# Assignment:
Word for word, restate the lines from the top of the records below through the line with "Given: Open the Patient Role dropdown menu", both included, with no pictures in the result.

# Data for the task:
::::::
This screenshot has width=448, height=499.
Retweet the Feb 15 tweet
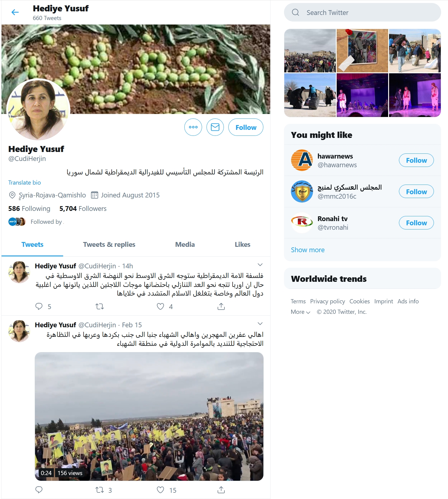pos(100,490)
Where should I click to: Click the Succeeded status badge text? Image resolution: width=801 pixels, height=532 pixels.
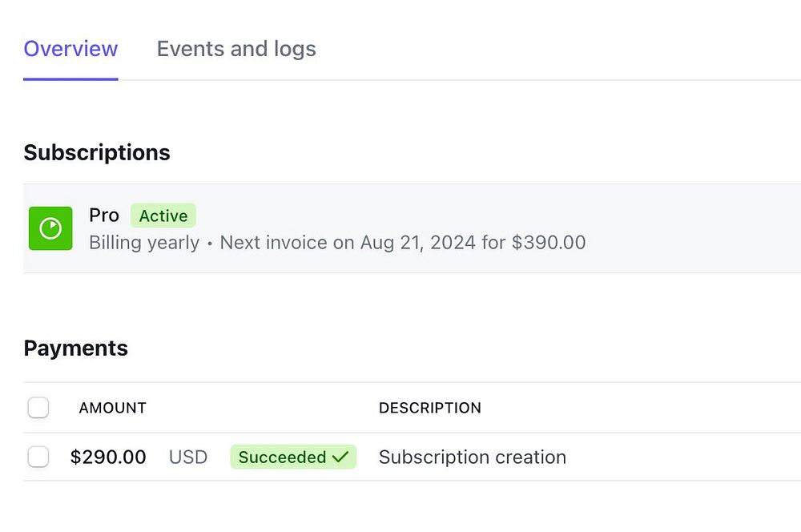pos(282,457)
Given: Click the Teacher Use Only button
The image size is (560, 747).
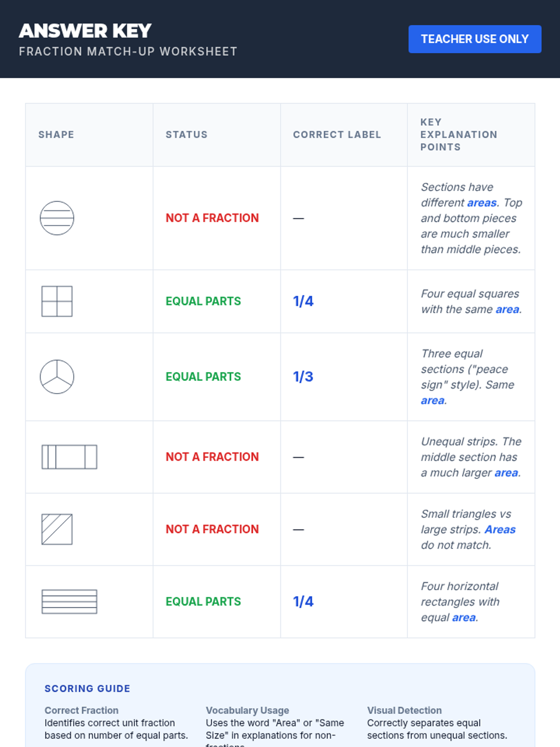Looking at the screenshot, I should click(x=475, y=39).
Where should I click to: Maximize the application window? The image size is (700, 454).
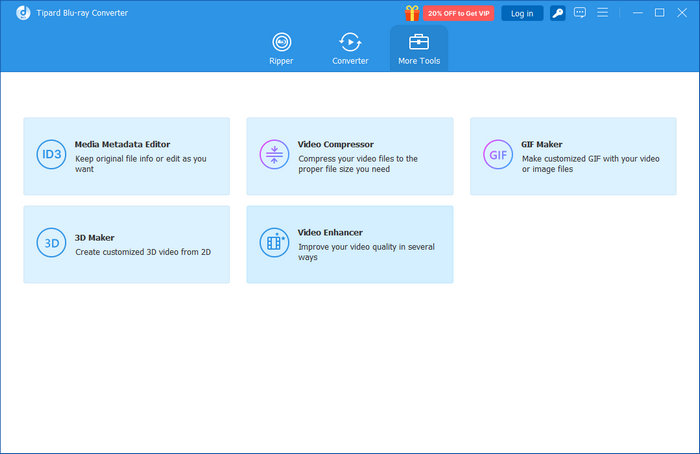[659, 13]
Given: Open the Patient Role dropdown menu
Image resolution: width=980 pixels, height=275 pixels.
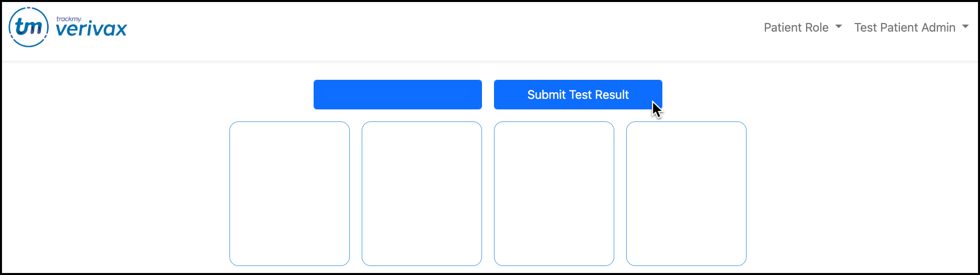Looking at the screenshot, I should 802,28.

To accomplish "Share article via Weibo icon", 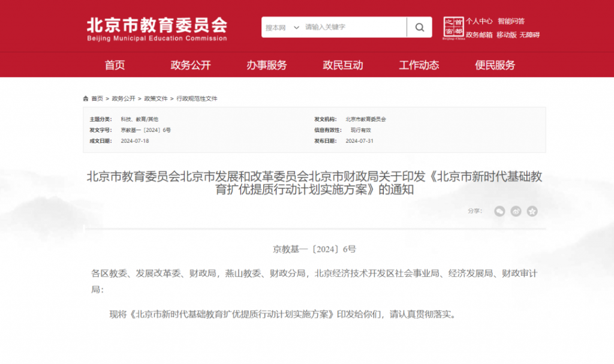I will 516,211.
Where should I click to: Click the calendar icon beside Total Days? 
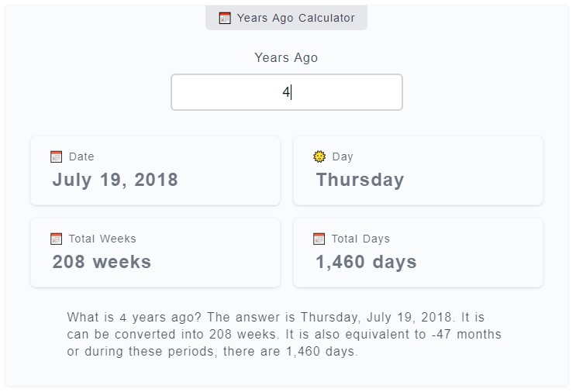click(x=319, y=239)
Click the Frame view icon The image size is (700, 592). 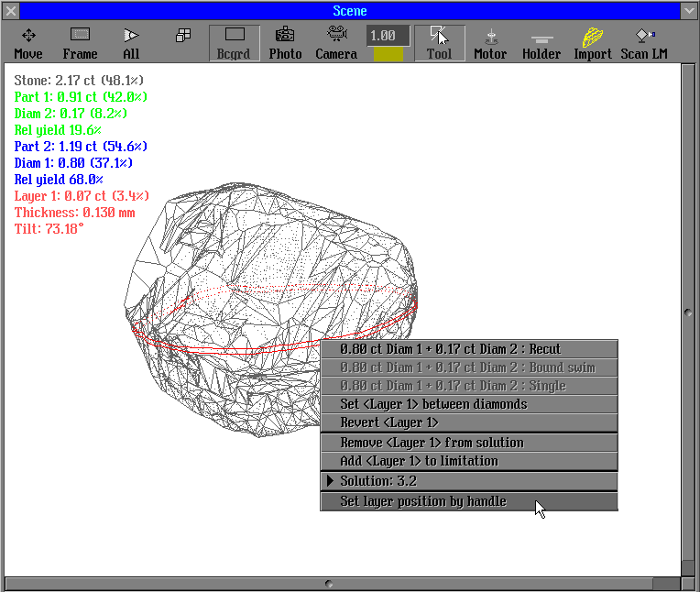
::::::
# Response to this task:
This screenshot has width=448, height=499.
Retweet the Feb 15 tweet
pos(100,490)
Where should I click to: Click the Succeeded status badge text? Image resolution: width=801 pixels, height=532 pixels.
pos(282,457)
Given: Click the Teacher Use Only button
The image size is (560, 747).
Looking at the screenshot, I should click(x=475, y=39).
Where should I click to: Maximize the application window? The image size is (700, 454).
[659, 13]
Given: Open the Patient Role dropdown menu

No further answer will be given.